Current threats to the stability of the Finnish financial system are primarily external in origin. Market confidence in the debt-servicing capacity of some euro area members is running low. However, confidence in the debt-servicing capacity of the large euro area countries remains intact, which reduces the risk that the crisis could spread.
The weakest European banks have only thin capital adequacy buffers, their sovereign risks are typically large and they find it very expensive or even impossible to acquire market funding in its various forms. In those euro area countries experiencing a sovereign debt crisis, sovereign risk is making it harder for even well-capitalised banks to acquire funds.
Uncertainty over the quality of European banks’ balance sheets and concerns that the problems could spread more widely through the financial system could, in a worst-case scenario, also make it harder for banks currently considered secure, like Finnish banks; to acquire market funding.
Banks in the EU should reinforce their balance sheets to enable them to support the recovery in economic growth. ‘European stress tests should be used as the basis for determined action to strengthen the capital base of weak but viable banks, primarily through private-sector solutions. Non-viable banks should be restructured or their activities wound down in a controlled manner,’ said Deputy Governor Pentti Hakkarainen at the press conference for the latest financial stability issue of the Bank of Finland journal Euro & talous.
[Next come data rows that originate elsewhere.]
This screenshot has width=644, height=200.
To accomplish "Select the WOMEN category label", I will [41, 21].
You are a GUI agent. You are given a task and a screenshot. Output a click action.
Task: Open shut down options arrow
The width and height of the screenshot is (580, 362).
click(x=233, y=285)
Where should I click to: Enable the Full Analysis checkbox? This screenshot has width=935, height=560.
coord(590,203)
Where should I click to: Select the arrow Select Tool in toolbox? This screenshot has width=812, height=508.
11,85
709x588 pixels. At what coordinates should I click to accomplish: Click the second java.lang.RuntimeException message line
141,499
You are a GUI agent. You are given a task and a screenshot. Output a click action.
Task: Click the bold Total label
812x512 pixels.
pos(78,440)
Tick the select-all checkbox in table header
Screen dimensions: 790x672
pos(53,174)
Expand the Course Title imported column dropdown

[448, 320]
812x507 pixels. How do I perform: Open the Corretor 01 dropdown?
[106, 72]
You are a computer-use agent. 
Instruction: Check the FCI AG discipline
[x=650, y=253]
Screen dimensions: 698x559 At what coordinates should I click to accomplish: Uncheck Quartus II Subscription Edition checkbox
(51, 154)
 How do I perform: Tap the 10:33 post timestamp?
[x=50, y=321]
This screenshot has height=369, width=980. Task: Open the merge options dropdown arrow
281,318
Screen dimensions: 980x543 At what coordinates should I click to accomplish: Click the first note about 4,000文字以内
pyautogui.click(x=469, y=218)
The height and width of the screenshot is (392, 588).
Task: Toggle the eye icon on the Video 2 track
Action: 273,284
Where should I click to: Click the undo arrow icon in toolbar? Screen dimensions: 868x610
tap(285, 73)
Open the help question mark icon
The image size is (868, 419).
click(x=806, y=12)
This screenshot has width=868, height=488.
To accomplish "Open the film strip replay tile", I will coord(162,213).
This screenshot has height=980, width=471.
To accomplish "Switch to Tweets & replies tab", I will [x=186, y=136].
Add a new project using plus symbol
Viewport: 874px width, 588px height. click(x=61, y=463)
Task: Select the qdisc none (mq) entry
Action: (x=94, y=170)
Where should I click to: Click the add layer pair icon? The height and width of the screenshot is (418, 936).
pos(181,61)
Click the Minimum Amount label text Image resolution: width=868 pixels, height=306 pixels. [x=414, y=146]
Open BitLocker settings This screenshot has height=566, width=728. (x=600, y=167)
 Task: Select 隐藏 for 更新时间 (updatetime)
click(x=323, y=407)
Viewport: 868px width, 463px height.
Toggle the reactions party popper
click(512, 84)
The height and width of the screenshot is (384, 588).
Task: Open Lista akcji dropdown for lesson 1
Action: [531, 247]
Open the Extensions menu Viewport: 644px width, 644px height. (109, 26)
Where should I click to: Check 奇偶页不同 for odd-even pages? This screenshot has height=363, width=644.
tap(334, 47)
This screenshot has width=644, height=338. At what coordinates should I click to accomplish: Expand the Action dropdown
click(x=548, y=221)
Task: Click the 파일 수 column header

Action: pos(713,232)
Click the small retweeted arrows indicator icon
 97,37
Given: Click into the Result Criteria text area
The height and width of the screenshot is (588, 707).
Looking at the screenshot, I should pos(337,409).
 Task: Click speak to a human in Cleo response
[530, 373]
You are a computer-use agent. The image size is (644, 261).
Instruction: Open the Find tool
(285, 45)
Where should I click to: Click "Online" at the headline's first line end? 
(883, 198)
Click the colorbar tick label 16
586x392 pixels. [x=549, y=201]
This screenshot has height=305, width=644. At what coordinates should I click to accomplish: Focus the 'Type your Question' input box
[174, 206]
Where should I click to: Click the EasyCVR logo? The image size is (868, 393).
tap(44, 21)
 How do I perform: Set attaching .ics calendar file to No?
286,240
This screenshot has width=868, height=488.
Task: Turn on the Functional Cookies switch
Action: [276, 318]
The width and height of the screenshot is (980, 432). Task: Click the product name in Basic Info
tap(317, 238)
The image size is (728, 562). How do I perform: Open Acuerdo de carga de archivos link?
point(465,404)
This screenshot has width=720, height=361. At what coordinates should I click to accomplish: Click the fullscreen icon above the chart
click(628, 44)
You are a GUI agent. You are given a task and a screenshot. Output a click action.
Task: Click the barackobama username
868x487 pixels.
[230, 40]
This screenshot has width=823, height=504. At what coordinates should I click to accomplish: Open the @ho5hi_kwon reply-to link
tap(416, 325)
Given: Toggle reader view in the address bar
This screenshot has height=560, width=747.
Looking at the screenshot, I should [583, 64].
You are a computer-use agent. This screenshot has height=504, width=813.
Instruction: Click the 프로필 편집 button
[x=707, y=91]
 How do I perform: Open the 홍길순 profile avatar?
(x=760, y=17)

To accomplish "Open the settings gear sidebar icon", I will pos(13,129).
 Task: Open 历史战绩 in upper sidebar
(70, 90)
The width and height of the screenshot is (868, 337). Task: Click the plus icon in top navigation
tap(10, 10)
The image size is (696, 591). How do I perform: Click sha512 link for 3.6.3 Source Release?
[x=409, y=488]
The ability of the financial system as a whole to withstand shocks should be systematically reinforced in order to reduce the probability of financial crises and their side-effects. ‘Finnish authorities must be equipped with adequate powers to take measures to prevent the realisation of systemic risks that threaten the stability of the national financial system,’ said Hakkarainen. Such macroprudential measures would seek to eg put a brake on excessive household and corporate indebtedness and excessive rises in asset prices.
The Finnish financial system has been developing in a more stable direction since autumn 2010. The picture regarding household debt does, however, contain some worrying features. The proportion of highly indebted households grew rapidly throughout the first post-millennium decade. Continued growth in household debt will undermine the ability of both households and the economy to adapt to economic disturbances. ‘Households need to determine the size of their loans according to their ability to service these loans and prepare for the possibility of interest rates that are higher than the present rates. Banks must not grant loans that are excessive in terms of the collateral and debt-servicing capacity of the borrowing household,’ stressed Hakkarainen.
One problem faced by Finnish companies is the narrowness of choice regarding alternative sources of funding. ‘The domestic capital market is fading. Broadly based cooperation to develop the market is essential,’ said Hakkarainen.
Domestic payment and settlement systems are already largely integrated with the pan-European infrastructure. Integration is understood as a way to achieve greater efficiency in payment transfers. Introduction of European SEPA credit transfers has made rapid progress. The changes have, however, caused a regrettably large number of payment delays. ‘Service providers must ensure that their systems serve their Finnish customers more reliably in future,’ stressed Hakkarainen.
Euro & talous 2/2011, the latest special issue on financial stability, contains an extensive overview of the banking and insurance sector’s operating environment and infrastructure.